*** Opening Page excerpt ***
Sperm donor fights Kansas request to pay child support

Kansas is trying to force a sperm donor to pay child support for the child conceived through artificial insemination for a lesbian couple now having trouble supporting it.

Jeff Davis/The Topeka Capital Journal/AP
Sperm donor William Marotta is being asked by the state of Kansas to pay child support after providing sperm to a same-sex couple, speaks about his ordeal at his attorney's office in Topeka, Kan. Dec. 31, 2012.

A sperm donor in the United States is fighting an effort to force him to pay child support for a child conceived through artificial insemination by a lesbian couple. 

William Marotta told The Topeka Capital-Journal newspaper he's "a little scared about where this is going to go, primarily for financial reasons."

When the 46-year-old donated sperm to Angela Bauer and Jennifer Schreiner in 2009, Mr. Marotta relinquished all parental rights, including financial responsibility to the child. When Ms. Bauer and Ms. Schreiner filed for state assistance in Kansas this year, the state demanded the donor's name so it could collect child support for the now 3-year-old girl.

The state contends the agreement between Marotta and the women is not valid because Kansas law requires a licensed physician to perform artificial insemination.

"If a sperm donor makes his contribution through a licensed physician and a child is conceived, the donor is held harmless under state statue. In cases where the parties do not go through a physician or a clinic, there remains the question of who actually is the father of a child or children," Angela de Rocha, a spokeswoman for the Kansas Department for Children and Families, said in a statement.

A hearing on a motion by Marotta's attorneys to dismiss the case is scheduled for Jan. 8

Bauer and Schreiner have said they fully support Marotta's efforts to fight the state's request. When Bauer was diagnosed in March with what she calls "a significant illness" that prevents her from working, Schreiner sought health insurance for their daughter from the state. The DCF told Schreiner if she didn't provide the sperm donor's name, it would deny any health benefits because she was withholding information.

Marotta said Monday he doesn't resent Schreiner for giving the state his name.

"I resent the fact that Jennifer was pressured into doing that in the first place," he said. "That was wrong – wrong by the state."

Marotta and his wife, Kimberly, have no biological children but care for foster children.
*** Closing Page excerpt ***
*** Opening Information supplied ***
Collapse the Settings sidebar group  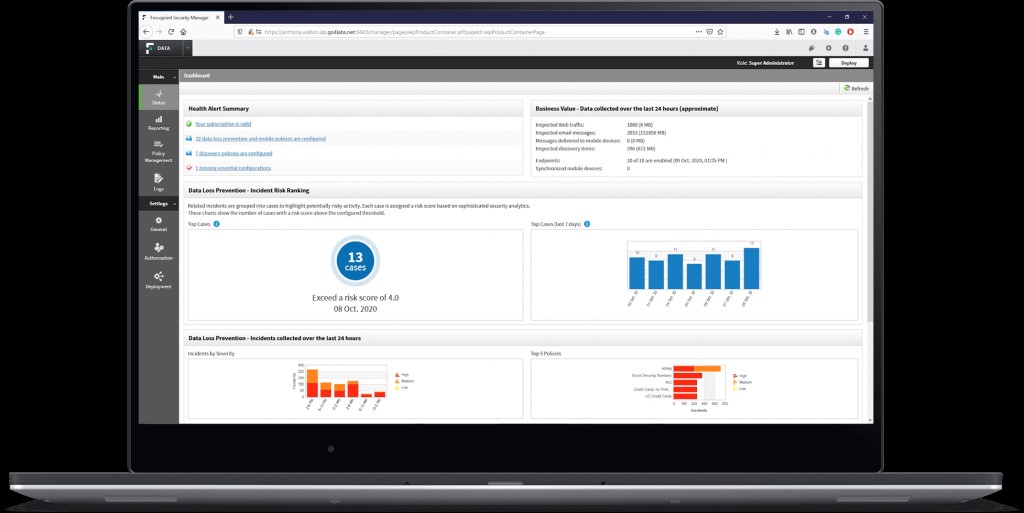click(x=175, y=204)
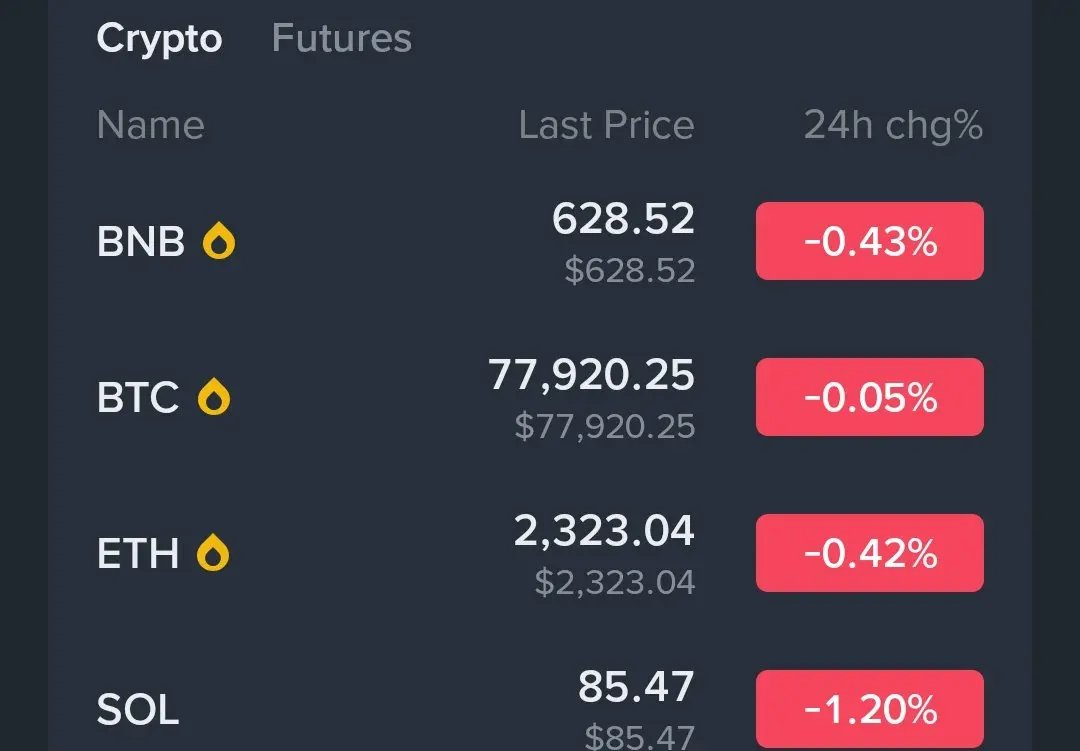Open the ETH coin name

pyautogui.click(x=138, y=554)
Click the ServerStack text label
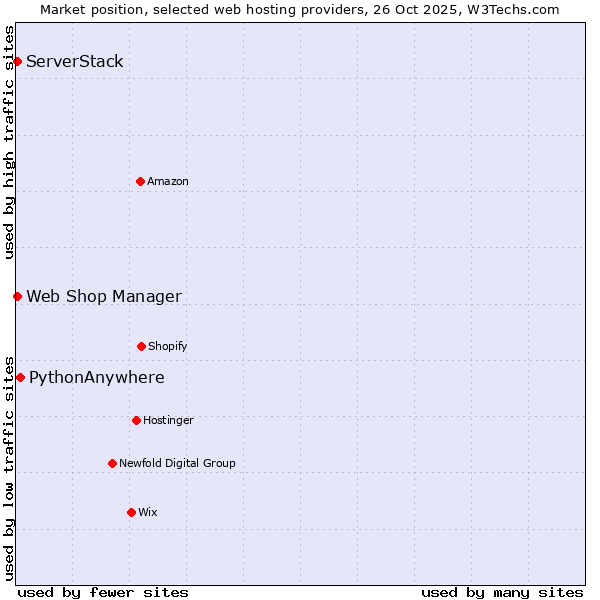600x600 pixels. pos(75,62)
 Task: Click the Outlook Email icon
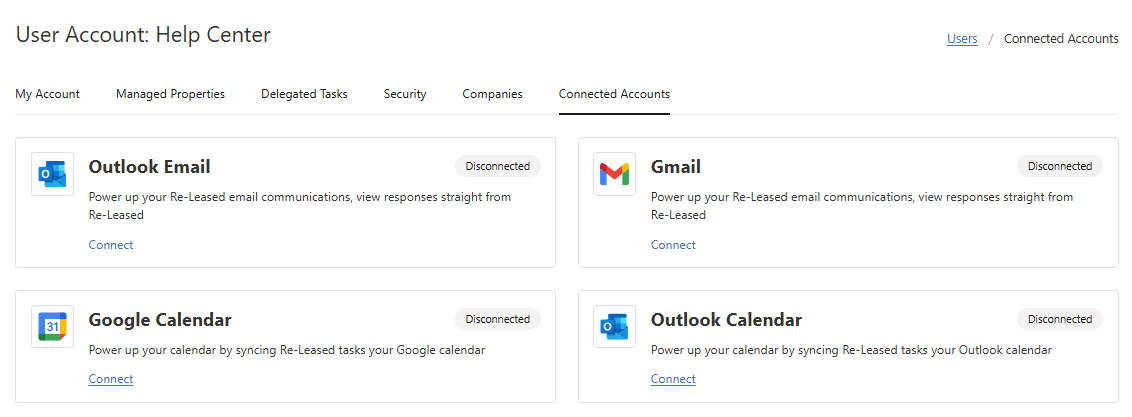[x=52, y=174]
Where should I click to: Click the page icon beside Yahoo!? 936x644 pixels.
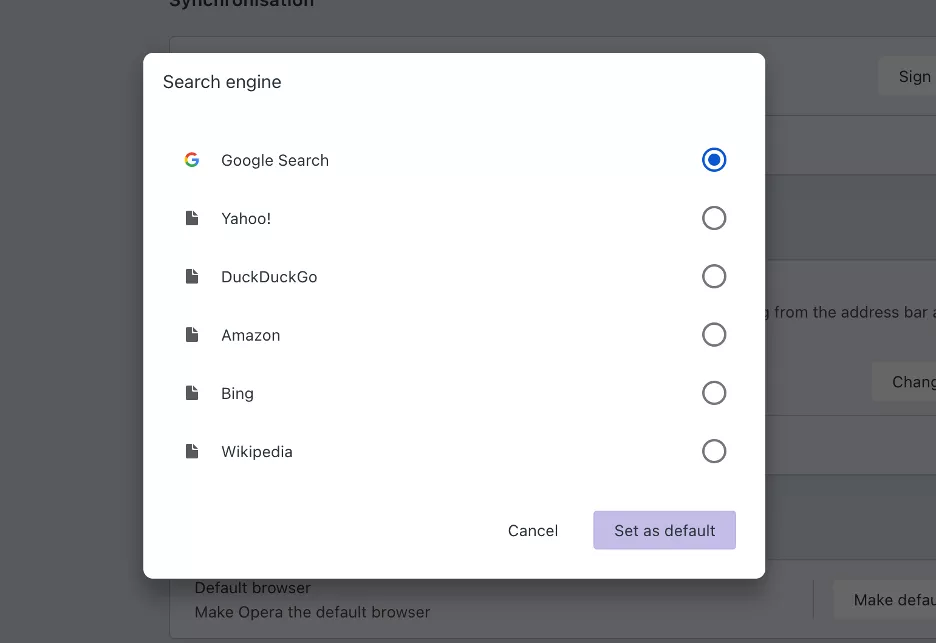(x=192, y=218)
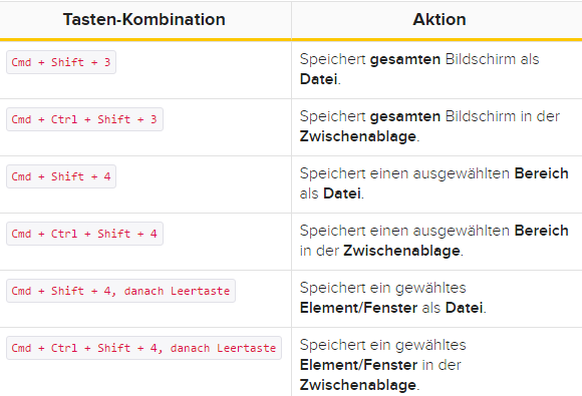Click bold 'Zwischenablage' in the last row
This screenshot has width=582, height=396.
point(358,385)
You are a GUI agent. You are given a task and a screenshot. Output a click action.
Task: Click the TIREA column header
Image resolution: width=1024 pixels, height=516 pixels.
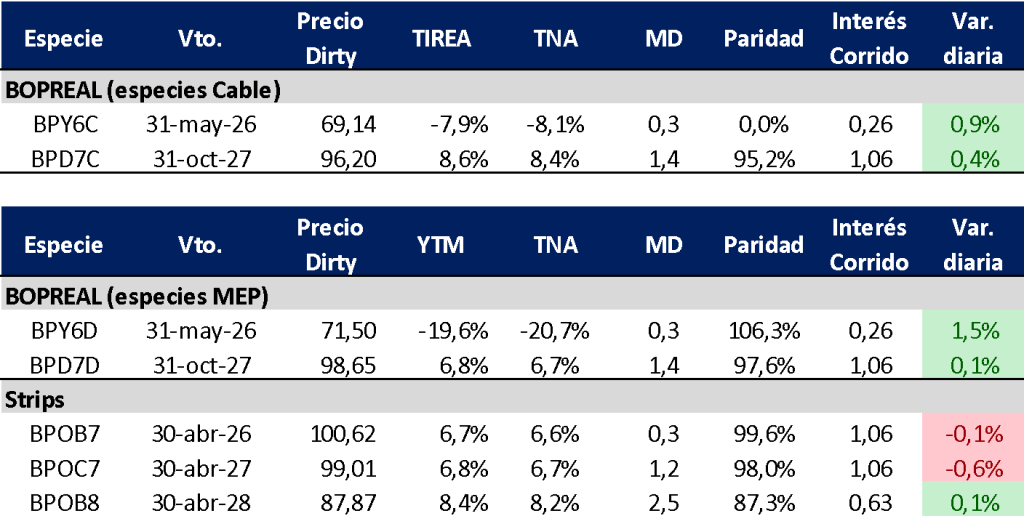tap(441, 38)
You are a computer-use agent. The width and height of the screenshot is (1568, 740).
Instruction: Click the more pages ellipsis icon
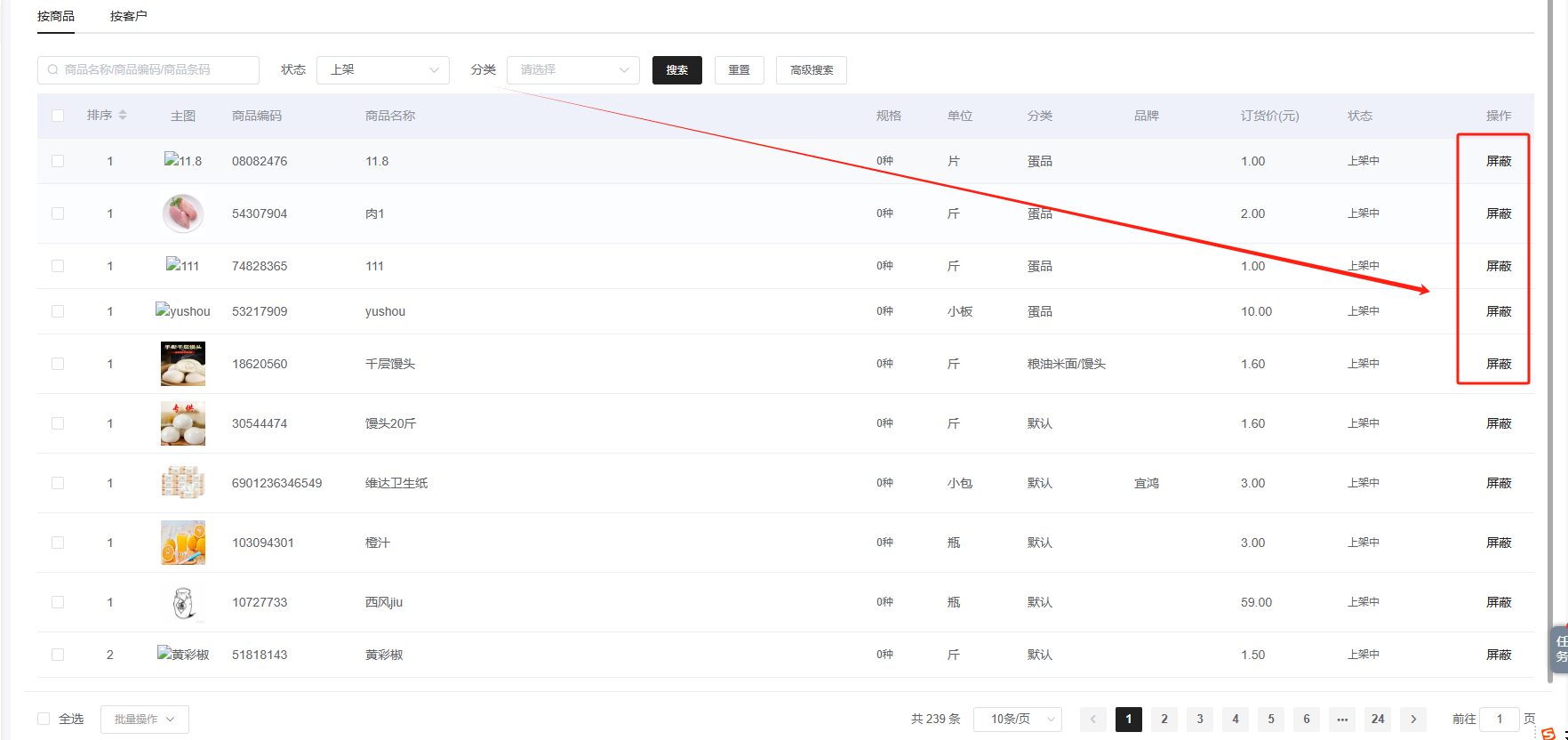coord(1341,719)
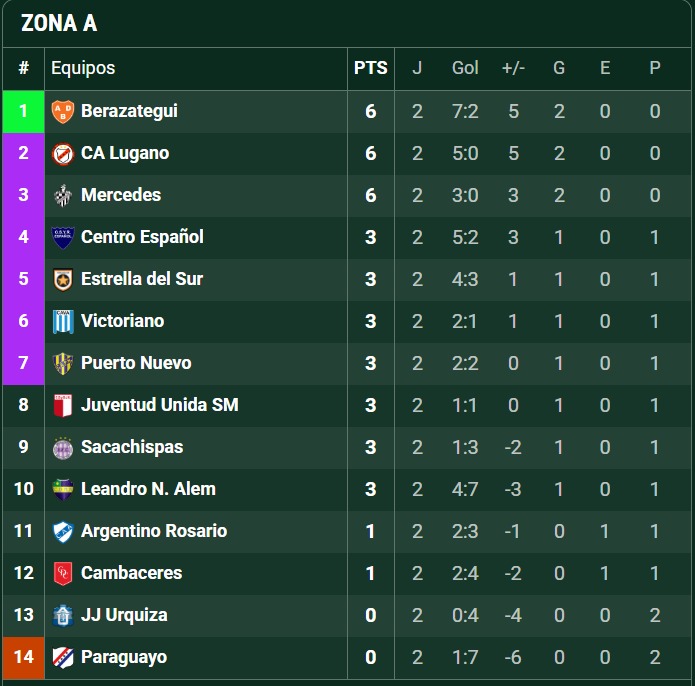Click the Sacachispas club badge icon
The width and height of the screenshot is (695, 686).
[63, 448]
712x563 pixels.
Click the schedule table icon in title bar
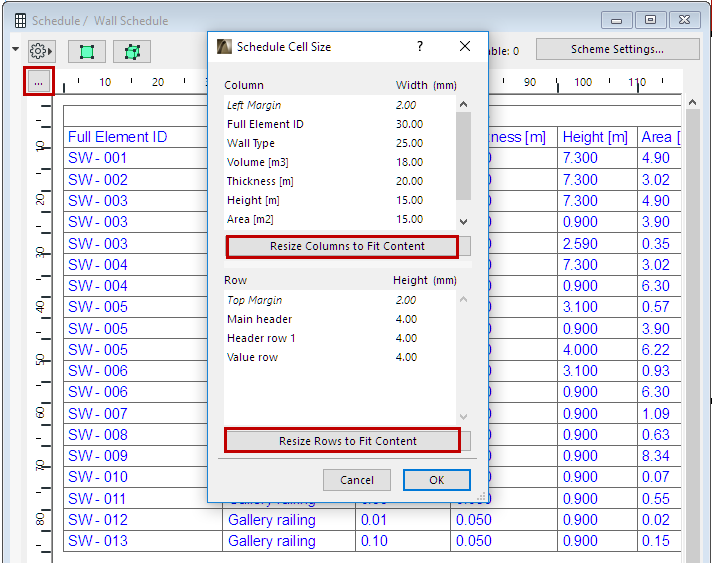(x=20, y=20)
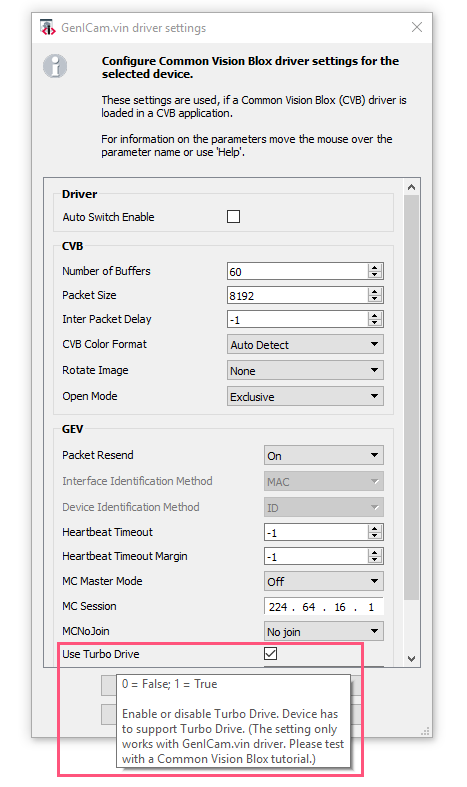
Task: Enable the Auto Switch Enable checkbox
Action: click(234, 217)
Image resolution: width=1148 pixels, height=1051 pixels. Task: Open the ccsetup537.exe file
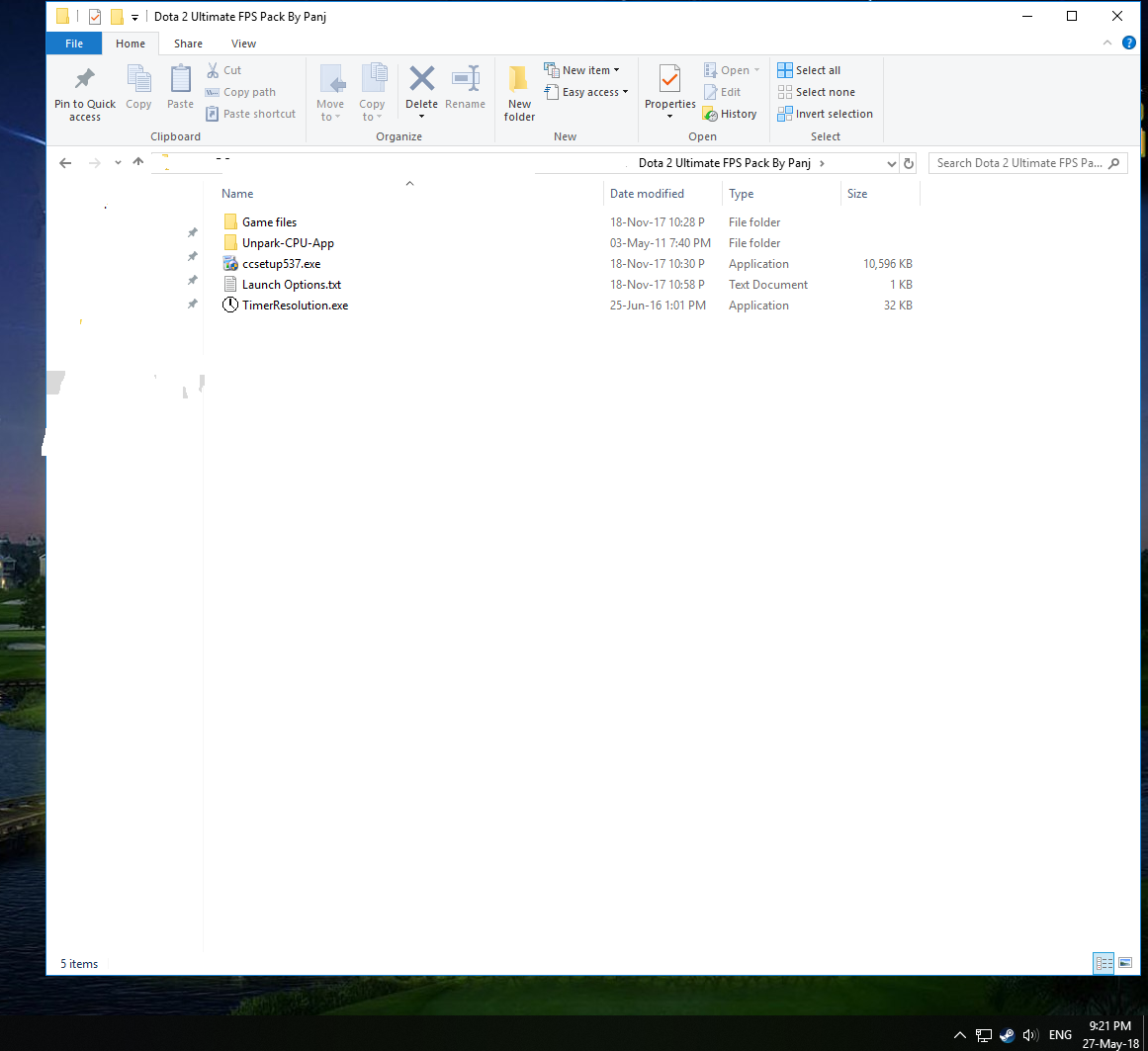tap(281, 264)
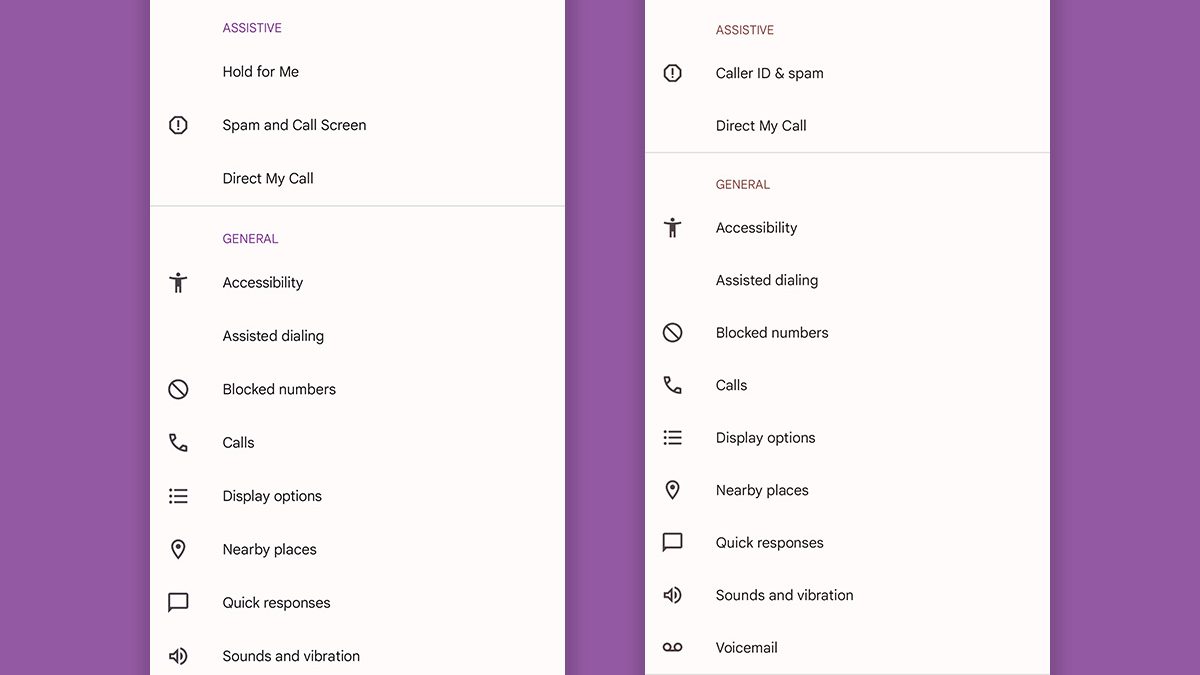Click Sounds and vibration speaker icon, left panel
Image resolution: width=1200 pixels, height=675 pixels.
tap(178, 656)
*** Closing Information supplied ***
▶ _Problem description_
Using the sperm donor article, say whether each statement agrees with it, answering yes or no and quoting the words that decide it: (a) Marotta donated sperm to the couple in 2009. (b) Marotta resents Schreiner for giving the state his name. (c) Marotta and his wife have biological children. The records aren't needed for this work.

▶ _Answer below_
(a) Yes: "When the 46-year-old donated sperm to Angela Bauer and Jennifer Schreiner in 2009"
(b) No: "Marotta said Monday he doesn't resent Schreiner for giving the state his name."
(c) No: "Marotta and his wife, Kimberly, have no biological children but care for foster children."